The model is good at this but not perfect. Syntax errors in JSON output are a regular failure mode in production prompts. Tool schemas with tool_choice: "any" eliminate syntax errors entirely — the API enforces the schema.

The Schema-First Pattern

const tools = [{
  name: "extract_invoice",
  input_schema: {
    type: "object",
    properties: {
      invoice_number: { type: "string" },
      total_amount: { type: "number" },
      // Nullable for optional fields — prevents hallucination
      po_number: { type: ["string", "null"] }
    },
    required: ["invoice_number", "total_amount"]
  }
}];

const response = await claude.messages.create({
  messages: [{ role: "user", content: invoiceText }],
  tools,
  tool_choice: { type: "tool", name: "extract_invoice" }
});

Nullable Optional Fields Prevent Fabrication

If po_number is required but the invoice doesn't have one, the model fabricates a value to satisfy the schema. Mark optional fields as type: ["string", "null"] and remove from required. The model now has a clean way to say "not present" — it puts null instead of inventing.

Add "unclear" Enum Values for Ambiguous Cases

For categorization tasks, add an explicit unclear value to the enum:

{ "sentiment": { "enum": ["positive", "negative", "neutral", "unclear"] } }

Without unclear, ambiguous inputs get classified into one of the three definitive categories — possibly wrong. With unclear, the model has an honest option for genuinely ambiguous cases.

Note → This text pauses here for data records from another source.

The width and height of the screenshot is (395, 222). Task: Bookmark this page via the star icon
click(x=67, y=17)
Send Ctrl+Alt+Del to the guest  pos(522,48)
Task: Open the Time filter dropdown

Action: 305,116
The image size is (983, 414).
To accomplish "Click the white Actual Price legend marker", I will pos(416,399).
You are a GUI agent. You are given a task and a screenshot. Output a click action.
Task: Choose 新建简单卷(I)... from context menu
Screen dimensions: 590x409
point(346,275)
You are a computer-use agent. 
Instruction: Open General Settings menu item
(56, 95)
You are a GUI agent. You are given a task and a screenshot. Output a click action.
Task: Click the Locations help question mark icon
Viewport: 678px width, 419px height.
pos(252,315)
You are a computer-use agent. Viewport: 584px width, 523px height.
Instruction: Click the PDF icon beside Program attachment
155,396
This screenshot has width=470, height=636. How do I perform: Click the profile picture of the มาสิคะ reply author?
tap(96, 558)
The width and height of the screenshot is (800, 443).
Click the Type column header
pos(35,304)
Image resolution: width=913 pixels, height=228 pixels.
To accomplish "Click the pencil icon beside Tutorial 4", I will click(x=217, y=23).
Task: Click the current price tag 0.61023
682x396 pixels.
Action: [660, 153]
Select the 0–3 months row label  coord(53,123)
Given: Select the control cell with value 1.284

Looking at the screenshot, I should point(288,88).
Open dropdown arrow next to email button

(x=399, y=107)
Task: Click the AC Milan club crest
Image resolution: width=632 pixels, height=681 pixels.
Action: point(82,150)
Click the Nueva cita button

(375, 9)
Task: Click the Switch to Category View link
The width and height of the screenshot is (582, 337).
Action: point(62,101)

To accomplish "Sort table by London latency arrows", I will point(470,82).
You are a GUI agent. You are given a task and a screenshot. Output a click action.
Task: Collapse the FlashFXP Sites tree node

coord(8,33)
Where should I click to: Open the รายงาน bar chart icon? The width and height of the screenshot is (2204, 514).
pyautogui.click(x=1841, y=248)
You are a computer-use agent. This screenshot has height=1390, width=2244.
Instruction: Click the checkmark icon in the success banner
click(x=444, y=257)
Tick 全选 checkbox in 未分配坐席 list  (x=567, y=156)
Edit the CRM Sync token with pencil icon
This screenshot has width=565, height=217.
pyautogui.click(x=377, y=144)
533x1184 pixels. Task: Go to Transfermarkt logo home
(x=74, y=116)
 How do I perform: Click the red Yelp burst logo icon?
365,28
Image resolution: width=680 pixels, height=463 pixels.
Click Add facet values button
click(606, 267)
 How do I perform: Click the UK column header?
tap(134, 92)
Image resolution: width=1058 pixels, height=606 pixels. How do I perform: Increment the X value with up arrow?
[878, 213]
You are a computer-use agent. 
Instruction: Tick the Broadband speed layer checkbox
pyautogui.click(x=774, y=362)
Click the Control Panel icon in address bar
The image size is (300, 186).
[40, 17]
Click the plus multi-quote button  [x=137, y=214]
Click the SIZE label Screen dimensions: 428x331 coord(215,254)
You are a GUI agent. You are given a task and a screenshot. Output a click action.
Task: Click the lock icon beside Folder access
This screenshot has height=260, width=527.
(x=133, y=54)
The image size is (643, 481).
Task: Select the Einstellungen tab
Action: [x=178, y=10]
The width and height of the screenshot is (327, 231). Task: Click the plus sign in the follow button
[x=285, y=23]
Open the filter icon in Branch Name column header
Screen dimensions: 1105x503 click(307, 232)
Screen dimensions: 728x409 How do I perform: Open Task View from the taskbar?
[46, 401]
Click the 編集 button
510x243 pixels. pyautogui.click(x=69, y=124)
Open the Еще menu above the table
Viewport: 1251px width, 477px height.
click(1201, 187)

Add "other" with Detail for Extensible Categories

{
  "category": { "enum": ["shipping", "billing", "technical", "other"] },
  "other_detail": { "type": ["string", "null"] }
}

This lets the model handle inputs that don't fit your taxonomy. Useful when discovering new categories you should add to the enum.

tool_use Eliminates Syntax Errors, Not Semantic Errors

Schema enforcement gives you valid JSON. It does NOT give you correct values. The model can still make semantic errors: line items that don't sum to the stated total, dates in the wrong format, customer names misspelled. For semantic correctness, you need validation logic in your code, not just schema enforcement.

Format Normalization in the Prompt

Schemas don't enforce format conventions. Include format rules in the prompt:

- Dates: ISO 8601 format (YYYY-MM-DD)
- Currency: numeric only, no symbols, two decimal places
- Phone numbers: E.164 format (+1XXXXXXXXXX)

Skills to Develop

  1. Use tool_use with schemas + tool_choice: "any" for structured output.
  2. Mark optional fields as nullable to prevent fabrication.
  3. Add unclear enum values for genuinely ambiguous cases.
  4. Include format normalization rules in the prompt alongside schemas.
  5. Validate semantic correctness in code — schemas don't catch sums that don't match.
Exam tip: If the model is fabricating PO numbers when none exist, make the field type: ["string", "null"] and remove from required. The fix is the schema, not the prompt.